Home Depot's YouTube brand videos have established the company as a reliable and knowledgeable source of information and materials for home repairs and improvements. The videos are easy to follow and feature products Home Depot sells, effectively promoting its tools and materials without appearing like pushy advertisements. Finally, the videos have managed to put a human face on one of the world's largest retailers by using actual store associates to dispense advice in a straightforward and informative manner.
Due to the success with YouTube, Home Depot plans to expand its "digital orange apron" (the in-store uniform) to other social media. At the 2010 Social Media Success Summit, it was noted that Home Depot's "YouTube has been helping create awareness around the videos they have to offer. Home Depot believes their level of current involvement in social media is just the tip of the iceberg for them.

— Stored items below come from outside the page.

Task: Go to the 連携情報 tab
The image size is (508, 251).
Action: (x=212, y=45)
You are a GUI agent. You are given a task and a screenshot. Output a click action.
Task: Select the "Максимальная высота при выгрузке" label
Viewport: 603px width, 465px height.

They are actively engaging in blogs and forums and are piloting an informal network for their store associates."
In fact, on December 10, 2010, the company launched its "online 'How-To' Community... where do-it-yourselfers can discuss home improvement projects and share their expertise with other members." Do-it-yourself questions may be answered by peers or a featured number of Home Depot store associates from around the country, and because its customer service department will be monitoring for response opportunities, in-store associates will be available to respond to users.
So, when a question about painting a room is posted, it may be answered by the resident Home Depot expert, "PatInPaint," with a short YouTube video showing exactly how to accomplish the task. Thus, social media is taking Home Depot to a whole new level of customer service, further expanding the company's brand recognition and perception.
Review Questions for Home Depot Case Study
1. What in particular about Home Depot's business made this how-to series of videos so successful? What other industries might be able to use a similar strategy?
2. Are these instructional videos actually more effective than overt commercials? Why or why not?
3. Why did Home Depot choose to focus on producing YouTube videos? Would videos exclusively hosted on its company web site or on other video sharing platforms have been equally effective?
4. What advantages did Home Depot gain from having in-store representatives featured in the videos? Name at least two advantages, and explain why they are important.